Stated goal A: In the mango smoothie text, copy the passage starting with "Another way to" and going on through "a wonder food.", swapping in "beverage" wherever "drink" stands.
Stated goal B: List every place name that the mango smoothie text mentions.
Stated goal C: Pick up the mango smoothie text after its last line and keep writing the recipe.

Text excerpt:

A Mango Smoothie ... Easy, Satisfying and Luscious!

In Australia on the east coast we have a long mango season, starting in late August and running right through March. They start in the Northern Territory and continue in Far North Queensland and then travel farther south in Queensland.

Mangoes are special. They are wonderful to cut open, slice each cheek and eat right from the skins with juice dripping down your chin and then sucking the flesh off the pits and skin. Or in a more civilised manner, cut the flesh off the cheeks and pit and serve in a bowl. However you eat them, their sweet, flavourful taste and brilliant colour make them a fruit from heaven.

Another way to consume mangoes is to transform them in to a drink by making a smoothie. This is straight from Anthony William’s new book “The revised edition of Life Changing Foods.’ In his book, he describes how mangoes help us to heal, replenish our glucose stores and even help us sleep! Without a doubt, they are a wonder food.

Mango Smoothie

Ingredients

2 cups fresh or frozen organic or chemical free mango flesh (about 2 mangoes)

Record extracts:

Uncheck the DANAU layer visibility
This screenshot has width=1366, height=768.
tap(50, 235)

...

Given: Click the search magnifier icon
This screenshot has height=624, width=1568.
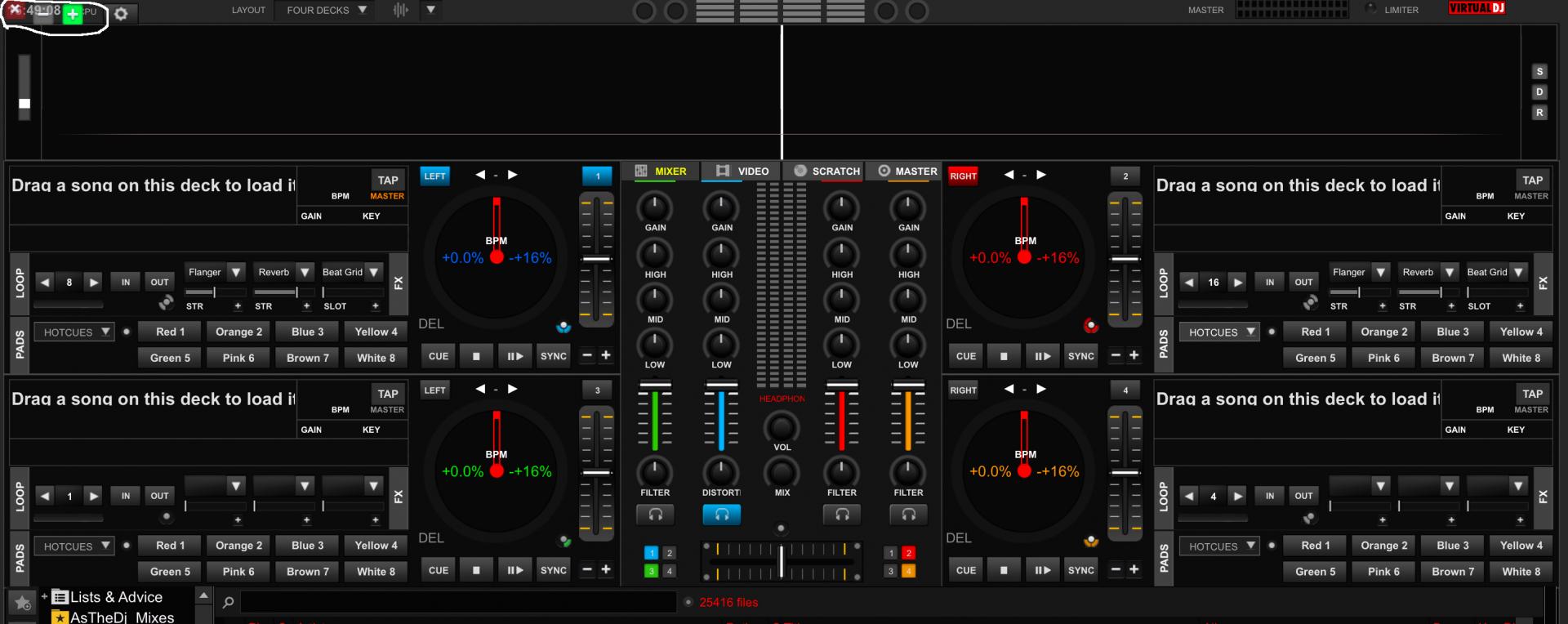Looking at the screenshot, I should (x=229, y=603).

Task answer A:
Another way to consume mangoes is to transform them in to a beverage by making a smoothie. This is straight from Anthony William’s new book “The revised edition of Life Changing Foods.’ In his book, he describes how mangoes help us to heal, replenish our glucose stores and even help us sleep! Without a doubt, they are a wonder food.

Task answer B:
Australia
Northern Territory
Far North Queensland
Queensland

Task answer C:
1 cup pure organic coconut water (or more for a thinner consistency)

Method

If using fresh mangoes, wash the mango. Stand the mango with its stem side facing upwards. With a sharp knife, slice each cheek of flesh off the mango. Holding the cheek in one hand, cut the flesh into squares using two sets of vertical lines. Bend the skin back and cut the flesh off the skin carefully with your knife. Repeat with the second cheek. Cut any flesh left on the pit.  Add the flesh to a blender.  

Alternatively, add frozen mango to a blender.

Add in the coconut water and blend on high until you have a creamy consistency. Thin out if desired with more coconut water until you have the consistency you enjoy most.

Immediately drink and enjoy!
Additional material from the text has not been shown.